In [1]:
import torch
import torch.nn.functional as F
import torch.nn as nn

class TraditionalMLP(nn.Module):
    def __init__(self, input_dim, output_dim, hidden_dim, num_layers):
        super(TraditionalMLP, self).__init__()

        self.layers = nn.ModuleList([nn.Sequential(
            nn.Linear(input_dim if i == 0 else hidden_dim, hidden_dim),
            nn.ReLU(),
            nn.Linear(hidden_dim, output_dim if i == num_layers - 1 else hidden_dim)
        ) for i in range(num_layers)])

    def forward(self, x):
        for layer in self.layers:
            x = layer(x)
        return x

In [131]:
def weights_init(m):
    if isinstance(m, nn.Linear):
        nn.init.kaiming_uniform_(m.weight, nonlinearity='relu')
        m.bias.data.fill_(0.01)

def test_mlp():
    model = TraditionalMLP(2, 1, 4, 2)
    model.apply(weights_init)
    model_parameters = filter(lambda p: p.requires_grad, model.parameters())
    params = sum([np.prod(p.size()) for p in model_parameters])
    print("Parameters: ", params)
    optimizer = torch.optim.SGD(model.parameters(), lr=.1)
    objective_function = lambda u, v: torch.exp(v ** 2 + torch.sin(torch.pi * u)) + v
    with tqdm(range(1000)) as pbar:
        for i in pbar:
            loss = None

            def closure():
                optimizer.zero_grad()
                x = torch.rand(1024, 2)
                y = model(x)

                assert y.shape == (1024, 1)
                nonlocal loss
                u = x[:, 0]
                v = x[:, 1]
                loss = nn.functional.mse_loss(y.squeeze(-1), objective_function(u, v))

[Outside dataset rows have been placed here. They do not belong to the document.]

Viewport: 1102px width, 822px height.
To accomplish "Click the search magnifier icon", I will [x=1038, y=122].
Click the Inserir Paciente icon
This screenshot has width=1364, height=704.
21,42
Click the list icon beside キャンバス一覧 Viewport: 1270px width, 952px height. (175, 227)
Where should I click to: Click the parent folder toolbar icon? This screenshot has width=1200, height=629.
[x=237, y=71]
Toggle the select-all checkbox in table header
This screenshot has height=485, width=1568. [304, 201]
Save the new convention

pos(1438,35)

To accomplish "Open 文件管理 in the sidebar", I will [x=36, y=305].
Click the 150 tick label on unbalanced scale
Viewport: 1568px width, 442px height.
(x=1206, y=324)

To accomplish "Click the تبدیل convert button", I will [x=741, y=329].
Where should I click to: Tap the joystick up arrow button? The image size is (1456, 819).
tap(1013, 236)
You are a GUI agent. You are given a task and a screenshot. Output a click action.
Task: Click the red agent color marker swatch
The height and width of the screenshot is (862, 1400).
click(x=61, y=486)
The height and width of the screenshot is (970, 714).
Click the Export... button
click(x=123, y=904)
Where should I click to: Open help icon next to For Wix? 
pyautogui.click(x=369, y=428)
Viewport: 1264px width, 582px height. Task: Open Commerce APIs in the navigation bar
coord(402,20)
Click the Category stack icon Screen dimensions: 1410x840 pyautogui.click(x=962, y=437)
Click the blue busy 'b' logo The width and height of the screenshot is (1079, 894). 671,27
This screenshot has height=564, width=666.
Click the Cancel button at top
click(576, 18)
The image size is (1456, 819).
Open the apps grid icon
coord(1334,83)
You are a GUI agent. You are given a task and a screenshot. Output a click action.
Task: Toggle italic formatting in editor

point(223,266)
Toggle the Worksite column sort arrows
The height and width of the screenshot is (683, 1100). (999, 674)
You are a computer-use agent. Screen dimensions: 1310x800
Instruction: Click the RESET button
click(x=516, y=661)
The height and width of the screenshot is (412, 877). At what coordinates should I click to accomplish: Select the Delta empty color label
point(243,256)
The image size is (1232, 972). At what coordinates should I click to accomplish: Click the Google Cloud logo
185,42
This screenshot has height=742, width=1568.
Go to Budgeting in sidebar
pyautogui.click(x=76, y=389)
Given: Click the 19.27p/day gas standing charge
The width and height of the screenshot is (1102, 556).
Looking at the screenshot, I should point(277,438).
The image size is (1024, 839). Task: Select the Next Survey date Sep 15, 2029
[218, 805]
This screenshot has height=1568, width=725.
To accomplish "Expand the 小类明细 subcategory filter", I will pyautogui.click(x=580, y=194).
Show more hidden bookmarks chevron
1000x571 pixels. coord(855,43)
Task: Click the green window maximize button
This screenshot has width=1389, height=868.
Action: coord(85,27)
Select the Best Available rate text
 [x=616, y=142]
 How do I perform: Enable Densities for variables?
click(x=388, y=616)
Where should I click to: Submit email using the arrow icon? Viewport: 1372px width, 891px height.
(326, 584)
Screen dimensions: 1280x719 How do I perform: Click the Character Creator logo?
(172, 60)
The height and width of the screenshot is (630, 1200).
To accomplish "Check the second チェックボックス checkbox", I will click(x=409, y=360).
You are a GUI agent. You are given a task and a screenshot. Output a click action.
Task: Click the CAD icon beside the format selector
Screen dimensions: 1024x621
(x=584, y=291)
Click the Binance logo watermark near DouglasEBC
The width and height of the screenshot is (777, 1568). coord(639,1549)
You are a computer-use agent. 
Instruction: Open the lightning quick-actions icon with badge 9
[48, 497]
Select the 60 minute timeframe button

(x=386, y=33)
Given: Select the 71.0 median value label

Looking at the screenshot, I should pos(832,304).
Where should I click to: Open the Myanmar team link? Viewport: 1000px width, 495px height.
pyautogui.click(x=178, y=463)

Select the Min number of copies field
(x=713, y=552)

                loss.backward()
                return loss

            optimizer.step(closure)
            pbar.set_postfix(mse_loss=loss.item())

In [132]:
test_mlp()

Parameters:  57


100%|██████████| 1000/1000 [00:03<00:00, 268.16it/s, mse_loss=2.13]


In [91]:
model = TraditionalMLP(28 * 28, 10, 32, 2)
model_parameters = filter(lambda p: p.requires_grad, model.parameters())
params = sum([np.prod(p.size()) for p in model_parameters])
print(params)

27562


In [43]:
# Train on MNIST
import torch
import torch.nn as nn
import torch.optim as optim
import torchvision
import torchvision.transforms as transforms
from torch.utils.data import DataLoader
from tqdm import tqdm

# Load MNIST
transform = transforms.Compose(
    [transforms.ToTensor(), transforms.Normalize((0.5,), (0.5,))]
)
trainset = torchvision.datasets.MNIST(
    root="./data", train=True, download=True, transform=transform
)
valset = torchvision.datasets.MNIST(
    root="./data", train=False, download=True, transform=transform
)
trainloader = DataLoader(trainset, batch_size=512, shuffle=True)
valloader = DataLoader(valset, batch_size=512, shuffle=False)

# Define model
model = TraditionalMLP(28 * 28, 10, 32, 2)
device = torch.device("cuda" if torch.cuda.is_available() else "cpu")
model.to(device)
# Define optimizer
optimizer = optim.AdamW(model.parameters(), lr=1e-3, weight_decay=1e-4)
# Define learning rate scheduler
scheduler = optim.lr_scheduler.ExponentialLR(optimizer, gamma=0.8)

# Define loss
criterion = nn.CrossEntropyLoss()
for epoch in range(5):
    # Train
    model.train()
    with tqdm(trainloader) as pbar:
        for i, (images, labels) in enumerate(pbar):
            images = images.view(-1, 28 * 28).to(device)
            optimizer.zero_grad()
            output = model(images)
            loss = criterion(output, labels.to(device))
            loss.backward()
            optimizer.step()
            accuracy = (output.argmax(dim=1) == labels.to(device)).float().mean()
            pbar.set_postfix(loss=loss.item(), accuracy=accuracy.item(), lr=optimizer.param_groups[0]['lr'])

    # Validation
    model.eval()
    val_loss = 0
    val_accuracy = 0
    with torch.no_grad():
        for images, labels in valloader:
            images = images.view(-1, 28 * 28).to(device)
            output = model(images)
            val_loss += criterion(output, labels.to(device)).item()
            val_accuracy += (
                (output.argmax(dim=1) == labels.to(device)).float().mean().item()
            )
    val_loss /= len(valloader)
    val_accuracy /= len(valloader)

    # Update learning rate
    scheduler.step()

    print(
        f"Epoch {epoch + 1}, Val Loss: {val_loss}, Val Accuracy: {val_accuracy}"
    )

100%|██████████| 118/118 [00:13<00:00,  8.88it/s, accuracy=0.875, loss=0.394, lr=0.001]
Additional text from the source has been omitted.